The Proof: Virgil Kaine now serving up straight whiskey

05 May 2016

In 2012, Virgil Kaine started crafting its ginger-infused bourbon in Charleston, S.C. A sweet, hearty whiskey, it quickly found a place in cocktail recipes, and several Savannah establishments now stock it behind the bar.

While that original infused bourbon is too sugary for me to want to drink neat, Virgil Kaine’s two newest offerings are both whiskies of the more traditional variety, and I’m pleased to get the chance to sample both.

Up first, I take a few sips of the High-Rye Bourbon. For those of you who read this column regularly, you know I tend to get excited about rye.

In general, when rye is part of a whiskey’s mash bill, it means the spirit will have extra spice, ranging anywhere from cinnamon to coriander. The exact nature of the spice depends on factors such as the other grains used in the mash bill and the aging process. It’s all the surprising flavors possibilities that make drinking rye so appealing.

In Virgil Kaine’s High Rye Bourbon, rye makes up 36 percent of the mash bill. Corn — which has to be more than half of the mash for a whiskey to be classified as bourbon — makes up 60 percent, with the remainder being barley.

So yes, Virgil Kaine had me at “rye.” Their new mix has one of the highest rye contents on the market, and the grain announces itself as a definite presence.

### Instructions
- a) Extract the passage of the whiskey review from "Up first, I" to "a definite presence.".
- b) Continue the whiskey review from where it stops.

### Information shown
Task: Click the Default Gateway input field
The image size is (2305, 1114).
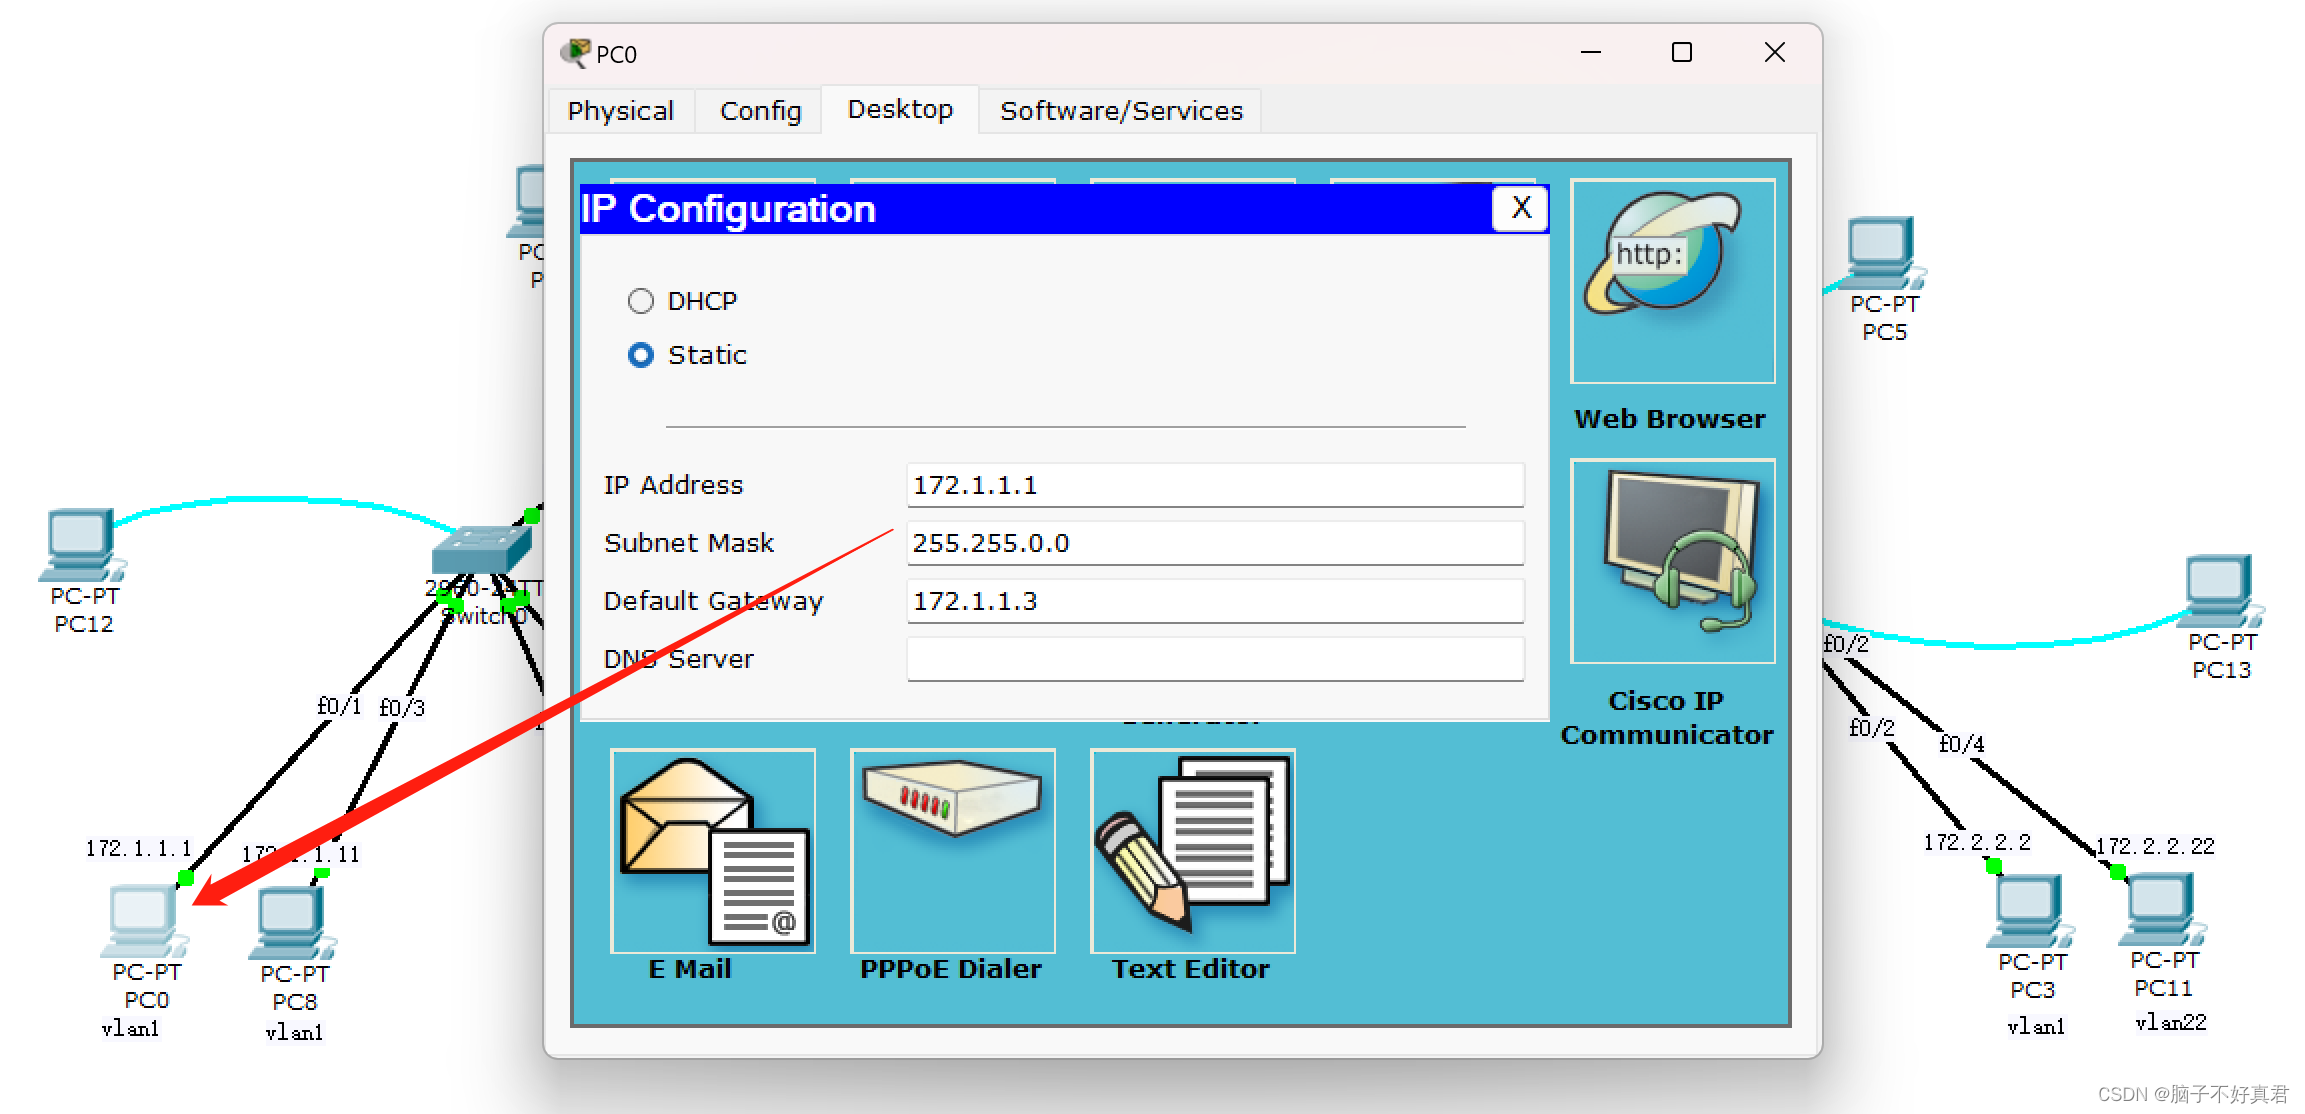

### The responses
- a)
Up first, I take a few sips of the High-Rye Bourbon. For those of you who read this column regularly, you know I tend to get excited about rye.

In general, when rye is part of a whiskey’s mash bill, it means the spirit will have extra spice, ranging anywhere from cinnamon to coriander. The exact nature of the spice depends on factors such as the other grains used in the mash bill and the aging process. It’s all the surprising flavors possibilities that make drinking rye so appealing.

In Virgil Kaine’s High Rye Bourbon, rye makes up 36 percent of the mash bill. Corn — which has to be more than half of the mash for a whiskey to be classified as bourbon — makes up 60 percent, with the remainder being barley.

So yes, Virgil Kaine had me at “rye.” Their new mix has one of the highest rye contents on the market, and the grain announces itself as a definite presence.

- b)
A sip of High Rye starts with the bourbon’s richer flavors, notably caramel and semi-sweet chocolate. On top of that foundation, there’s a hint of honey or honeysuckle.

The real reward, though, comes in the rye spice, which manifests as black pepper and paprika. The latter flavor is particularly thrilling, as I’ve never quite encountered it in whiskey before.

Because “high” rye isn’t high enough for me, I’m even more excited to try Virgil Kaine’s Robber Baron Rye Whiskey.

The whiskey starts with a smash of vanilla and caramel, and the overall flavor is quite robust for a rye, especially considering that there’s no corn in the mash bill at all. The only thing besides rye is a pinch of barley.

Still, if I didn’t know better, I’d swear there was some corn in there. If anything, the Robber Baron feels thicker in my mouth than the High Rye.

The spice emerges next, and it comes on strong. I taste cinnamon and cayenne, two flavors that feel fantastic paired with the natural burn of the alcohol.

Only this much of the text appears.